_作業内容_
a - 映画『リメンバー・ミー』の記事から、「一年に一度、死者の魂が戻って」から「らも消えてなくなってしまう。」までを両端も含めて一字一句そのまま返してください。
b - 一覧のうち、「Open Android Setup in sidebar」を含む行から「click(x=45, y=321)」を含む行までを、両端の行も含めてそのまま打ち直してください。画像は答えに入れないでください。

_ページ_
メキシコの「死者の日」がモチーフ。ピクサーのファンタジー作品が地上波初放送
ディズニー / ピクサーによる長編アニメーション映画『リメンバー・ミー』が、2月21日に日本テレビ系「金曜ロードSHOW!」で地上波初放送される。
2017年11月に全米公開、翌年3月に日本公開された『リメンバー・ミー』は、『トイ・ストーリー3』のリー・アンクリッチらが監督を務め、メキシコの「死者の日」をモチーフしたファンタジー作品だ。主人公は、伝説のミュージシャンであるエルネスト・デラクルスに憧れて、自身もミュージシャンを夢見る天才ギター少年ミゲル。「死者の日」に「死者の国」に迷い込んでしまったミゲルが、ガイコツのヘクターの助けを借りながら元の世界に戻ろうとする冒険の様子が描かれる。
『第90回アカデミー賞』では長編アニメーション賞と主題歌賞を受賞、『第45回アニー賞』では最多11部門を受賞するなど高い評価を獲得し、日本でも興行収入50億を超えるヒットを記録した。
家族や先祖を覚えていること、語り継いでいくこと
リー・アンクリッチ監督が劇場公開時のコメントで「(『リメンバー・ミー』は)家族についての物語だ。愛する亡くなった家族やご先祖たちを覚えていることで、子供たちの世代に語り継いでいく。多くの人々が共感できることだと思うよ」と述べているように、本作は「記憶」と「家族」が大きなテーマになっている。
一年に一度、死者の魂が戻ってくる「死者の日」は、日本のお盆のようなお祭りの日だ。作中では、生きている人間が死んだ家族や祖先の写真を祭壇に飾るという死者の日ならではのしきたりが紹介される。ミゲルが迷い込んだ「死者の国」にいるガイコツたちは肉体の死を迎えても残り続ける魂の象徴であり、祭壇に自身の写真が飾られていないと、死者の日に生者のもとを訪れることができない。生きている者によって存在を忘れられた死者は「最後の死」を迎え、死者の国からも消えてなくなってしまう。
ミゲルが死者の国で出会うガイコツのヘクターは、現世で写真が飾られていないために一年に一度の特別な日にも人間界に渡ることができずにいる。この世界では「現世の人間に忘れられる(現世に自分を覚えている人間がいなくなる)」ということが何よりの恐怖だ。「最後の死」を迎えないためには、「忘れられない」ということが重要なのだ。それは良い思い出だろうと悪い思い出だろうと、生きている誰かの記憶に残ってさえいれば魂が消えることはない、ということだとも言える。

_元資料_

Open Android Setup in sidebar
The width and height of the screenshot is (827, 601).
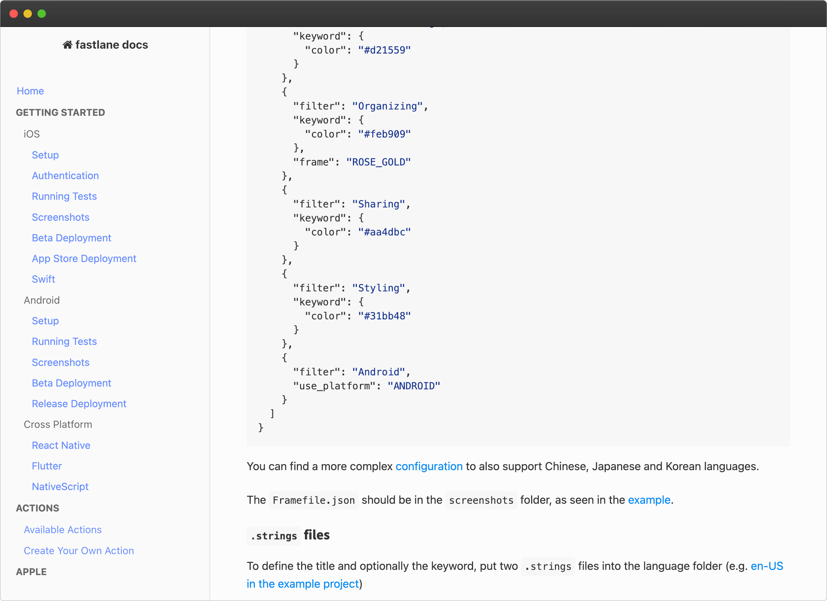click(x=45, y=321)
* * *
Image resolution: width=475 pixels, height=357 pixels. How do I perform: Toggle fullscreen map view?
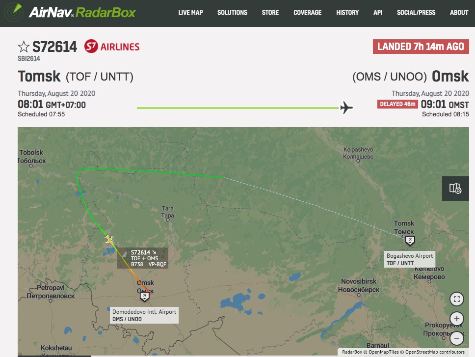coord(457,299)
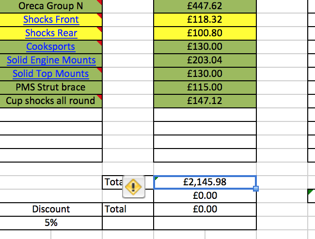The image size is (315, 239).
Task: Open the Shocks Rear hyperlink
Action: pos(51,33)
...
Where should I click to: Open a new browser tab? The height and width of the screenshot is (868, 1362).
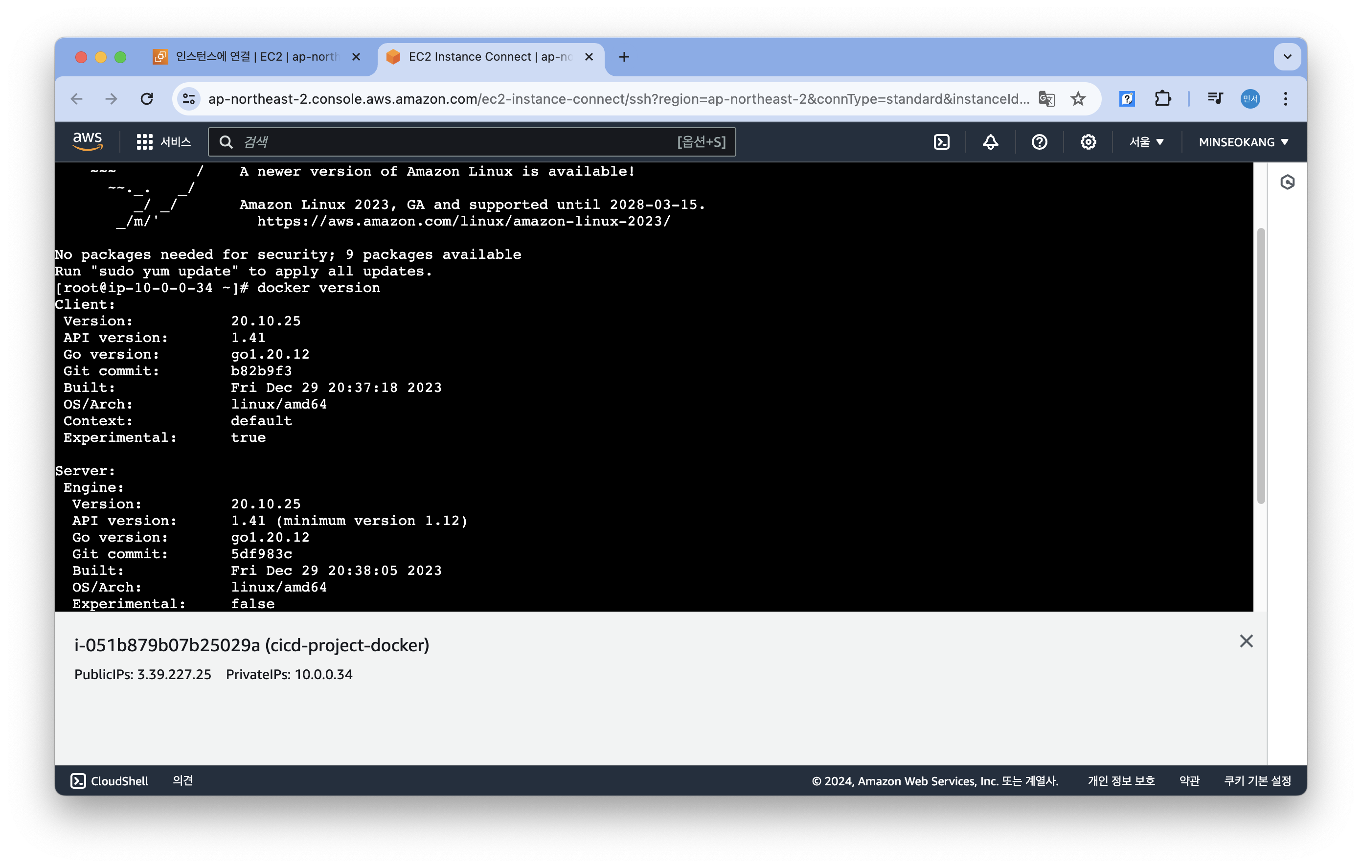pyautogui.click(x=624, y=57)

_解答一覧_
a -
一年に一度、死者の魂が戻ってくる「死者の日」は、日本のお盆のようなお祭りの日だ。作中では、生きている人間が死んだ家族や祖先の写真を祭壇に飾るという死者の日ならではのしきたりが紹介される。ミゲルが迷い込んだ「死者の国」にいるガイコツたちは肉体の死を迎えても残り続ける魂の象徴であり、祭壇に自身の写真が飾られていないと、死者の日に生者のもとを訪れることができない。生きている者によって存在を忘れられた死者は「最後の死」を迎え、死者の国からも消えてなくなってしまう。

b -
Open Android Setup in sidebar
The width and height of the screenshot is (827, 601).
click(x=45, y=321)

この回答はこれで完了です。